Job design refers to the way tasks are combined to form complete jobs. It involves trying to shape the right jobs to conform to the right people, taking into account both the organization’s goals and the employees’ satisfaction. Well-designed jobs lead to high motivation, high-quality performance, high satisfaction, and low absenteeism and turnover.
Defining jobs
Jobs vary considerably: a lifeguard, for example, will have very different day-to-day responsibilities than an accountant or a construction worker. However, any job can be described in terms of five core job dimensions:
Skill variety : the degree to which a job requires a variety of different activities so that the worker can employ a number of different skills and talents.
Task identity : the degree to which a job requires completion of a whole and identifiable piece of work.

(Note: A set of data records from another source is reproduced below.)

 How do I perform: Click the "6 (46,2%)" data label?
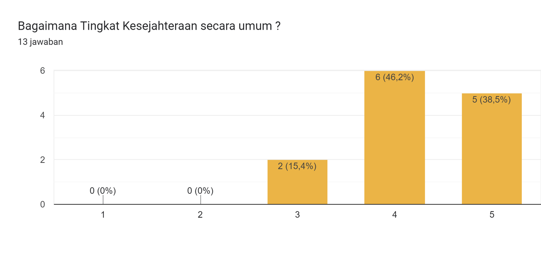pos(394,78)
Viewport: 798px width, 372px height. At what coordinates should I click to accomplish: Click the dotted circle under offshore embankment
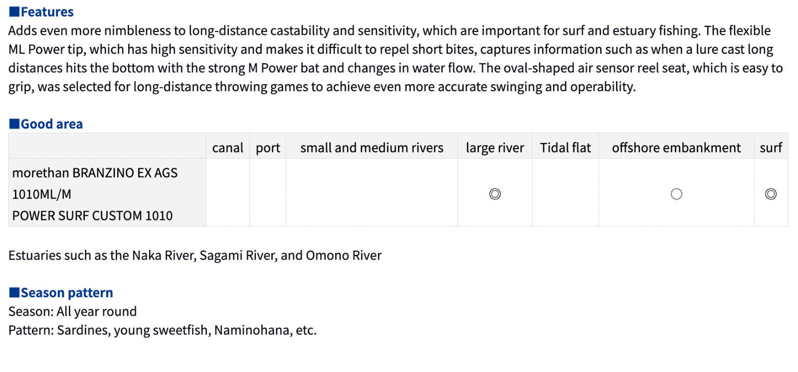tap(676, 194)
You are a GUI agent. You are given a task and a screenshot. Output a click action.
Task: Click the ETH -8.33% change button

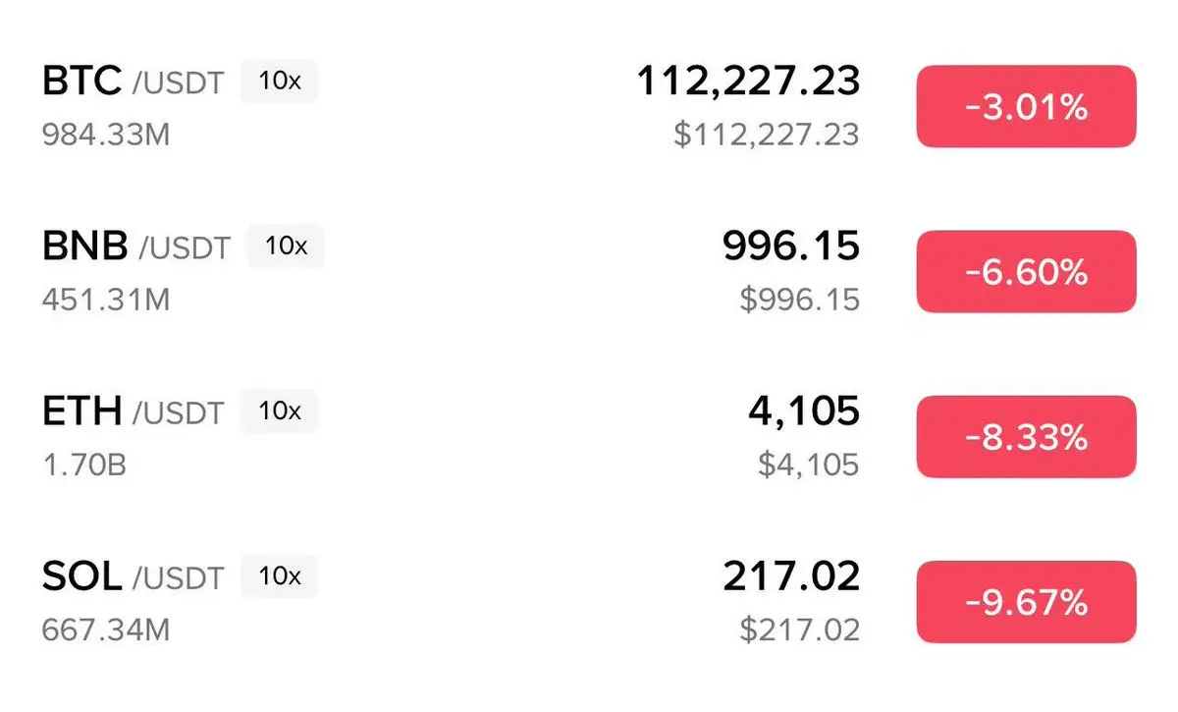coord(1026,437)
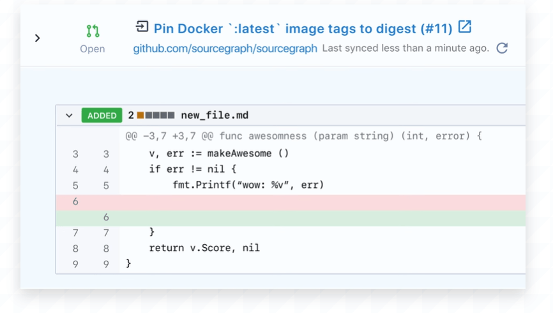Click the green ADDED badge
Screen dimensions: 553x313
pyautogui.click(x=102, y=116)
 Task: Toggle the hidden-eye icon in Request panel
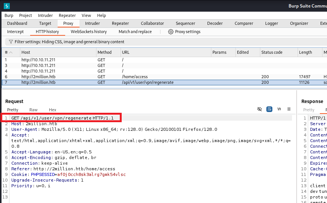259,109
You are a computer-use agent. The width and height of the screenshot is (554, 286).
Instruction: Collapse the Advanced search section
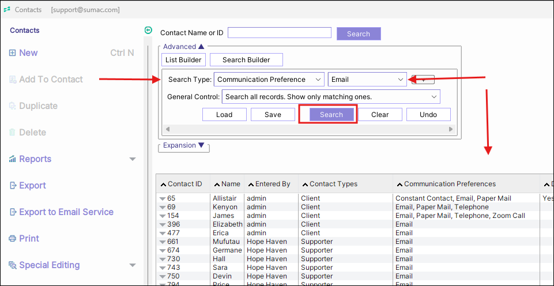(x=201, y=47)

Task significance: the degree to which a job has an impact on the lives of other people.
Autonomy: the degree to which a job provides freedom and discretion to the worker in scheduling tasks and in determining how the work will be carried out.
Feedback: the degree to which the worker gets direct and clear information about the effectiveness of his or her performance.
As a manager, you can maximize your team’s performance by enhancing these five dimensions. Skill variety, task identity, and task significance combine to create meaningful work. Jobs with these characteristics will be perceived as important, valuable, and worthwhile. Jobs that possess autonomy give workers a sense of responsibility for their results. Jobs that provide feedback indicate to the employee how effectively he or she is performing.
Skill variety, task identity, and task significance combine to create jobs that are seen as important, valuable, and worthwhile
Ways to design work by enhancing the five dimensions
CREATE NATURAL WORK UNITS Design tasks to form an identifiable whole to increase employee “ownership” and to encourage workers to view their jobs as important.
ESTABLISH CLIENT RELATIONSHIPS
Building direct
relationships between
the worker and the client— the user of the product or the service that
the employee works on—increases skill variety, autonomy, and feedback.
COMBINE TASKS Put existing fragmented tasks together to form
larger modules of work. This can help increase skill variety and task identity.
EXPAND JOBS VERTICALLY Giving employees
responsibilities formerly reserved for managers closes the gap between the
“doing” and “controlling” aspects of the job, and increases autonomy.
IMPROVE FEEDBACK CHANNELS Feedback tells employees how well they are
performing, and whether their performance is
improving, deteriorating, or remaining constant.
Employees should receive feedback directly as they do their jobs.
Tip
GET THE RIGHT PERSON FOR THE JOB
It is very difficult to completely change how a person performs, so try to match people to jobs that they are good at. This will make them most likely to achieve good results.